**** INPUT RECORDS

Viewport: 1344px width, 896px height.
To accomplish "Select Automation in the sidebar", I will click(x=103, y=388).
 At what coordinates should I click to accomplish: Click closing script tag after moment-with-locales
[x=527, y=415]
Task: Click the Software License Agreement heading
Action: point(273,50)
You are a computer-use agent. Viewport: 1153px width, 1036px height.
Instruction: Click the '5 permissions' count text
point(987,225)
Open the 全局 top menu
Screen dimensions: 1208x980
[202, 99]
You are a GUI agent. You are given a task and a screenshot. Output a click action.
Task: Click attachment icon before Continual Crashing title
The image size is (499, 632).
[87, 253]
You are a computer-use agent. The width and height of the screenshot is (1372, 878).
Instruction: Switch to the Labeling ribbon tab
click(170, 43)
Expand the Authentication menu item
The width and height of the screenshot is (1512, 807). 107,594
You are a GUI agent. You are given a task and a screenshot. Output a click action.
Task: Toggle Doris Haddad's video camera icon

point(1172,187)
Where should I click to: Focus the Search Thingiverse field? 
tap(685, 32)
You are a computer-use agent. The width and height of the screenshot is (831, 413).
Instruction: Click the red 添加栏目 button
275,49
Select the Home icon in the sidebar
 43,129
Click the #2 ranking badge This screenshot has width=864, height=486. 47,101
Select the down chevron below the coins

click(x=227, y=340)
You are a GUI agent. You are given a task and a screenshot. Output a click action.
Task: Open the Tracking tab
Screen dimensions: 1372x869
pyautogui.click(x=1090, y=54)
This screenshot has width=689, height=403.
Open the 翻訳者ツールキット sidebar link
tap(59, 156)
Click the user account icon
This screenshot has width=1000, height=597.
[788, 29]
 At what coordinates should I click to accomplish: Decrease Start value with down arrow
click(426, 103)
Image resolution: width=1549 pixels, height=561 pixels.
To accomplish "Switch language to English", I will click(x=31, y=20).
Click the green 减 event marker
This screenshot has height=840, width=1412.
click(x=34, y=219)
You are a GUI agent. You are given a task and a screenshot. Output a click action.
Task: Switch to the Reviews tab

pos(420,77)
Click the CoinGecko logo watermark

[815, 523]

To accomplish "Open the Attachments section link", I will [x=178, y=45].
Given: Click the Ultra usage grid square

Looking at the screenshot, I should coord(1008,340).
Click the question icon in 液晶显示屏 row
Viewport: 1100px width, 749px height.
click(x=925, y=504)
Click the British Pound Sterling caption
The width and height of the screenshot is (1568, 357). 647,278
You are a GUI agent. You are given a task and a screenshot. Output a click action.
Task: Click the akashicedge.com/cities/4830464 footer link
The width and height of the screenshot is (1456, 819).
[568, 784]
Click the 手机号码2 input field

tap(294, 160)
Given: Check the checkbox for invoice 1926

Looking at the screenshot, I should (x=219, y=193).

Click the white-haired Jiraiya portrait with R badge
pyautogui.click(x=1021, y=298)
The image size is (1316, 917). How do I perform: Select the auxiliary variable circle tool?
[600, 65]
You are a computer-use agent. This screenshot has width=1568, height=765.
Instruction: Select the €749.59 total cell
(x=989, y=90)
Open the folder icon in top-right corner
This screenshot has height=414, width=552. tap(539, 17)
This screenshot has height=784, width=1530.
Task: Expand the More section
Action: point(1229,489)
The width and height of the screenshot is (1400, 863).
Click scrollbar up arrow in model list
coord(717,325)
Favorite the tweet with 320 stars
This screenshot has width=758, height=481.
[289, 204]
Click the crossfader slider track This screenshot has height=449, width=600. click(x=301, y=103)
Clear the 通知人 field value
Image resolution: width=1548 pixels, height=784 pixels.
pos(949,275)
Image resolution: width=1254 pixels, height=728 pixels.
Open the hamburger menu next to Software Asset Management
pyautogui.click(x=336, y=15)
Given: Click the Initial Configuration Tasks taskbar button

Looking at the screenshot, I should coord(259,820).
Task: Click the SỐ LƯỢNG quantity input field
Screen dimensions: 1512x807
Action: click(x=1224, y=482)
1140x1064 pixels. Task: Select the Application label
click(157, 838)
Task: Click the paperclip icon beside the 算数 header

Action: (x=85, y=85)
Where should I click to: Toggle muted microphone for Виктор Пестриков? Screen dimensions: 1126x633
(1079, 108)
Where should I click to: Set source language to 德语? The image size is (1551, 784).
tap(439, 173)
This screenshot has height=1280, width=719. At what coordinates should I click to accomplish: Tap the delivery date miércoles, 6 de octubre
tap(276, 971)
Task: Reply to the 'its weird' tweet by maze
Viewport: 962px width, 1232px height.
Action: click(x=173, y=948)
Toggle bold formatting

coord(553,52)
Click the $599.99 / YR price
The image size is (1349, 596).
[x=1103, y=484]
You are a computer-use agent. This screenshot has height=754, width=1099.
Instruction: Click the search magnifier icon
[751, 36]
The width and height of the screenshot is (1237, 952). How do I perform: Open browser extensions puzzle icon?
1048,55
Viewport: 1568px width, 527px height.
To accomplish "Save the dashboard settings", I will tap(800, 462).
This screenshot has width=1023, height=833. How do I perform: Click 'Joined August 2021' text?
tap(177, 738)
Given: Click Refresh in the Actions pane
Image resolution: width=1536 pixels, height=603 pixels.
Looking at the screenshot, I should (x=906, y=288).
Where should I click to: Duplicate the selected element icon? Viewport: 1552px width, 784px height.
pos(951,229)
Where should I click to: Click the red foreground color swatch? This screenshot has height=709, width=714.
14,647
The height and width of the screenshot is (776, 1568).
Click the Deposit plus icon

********

Copy every line of the items above that contains the string "text", treating uppercase and lowercase letters as distinct.

▸ SOLUTION BELOW:
Instruction: Click the '5 permissions' count text
This screenshot has width=1023, height=833. How do I perform: Click 'Joined August 2021' text?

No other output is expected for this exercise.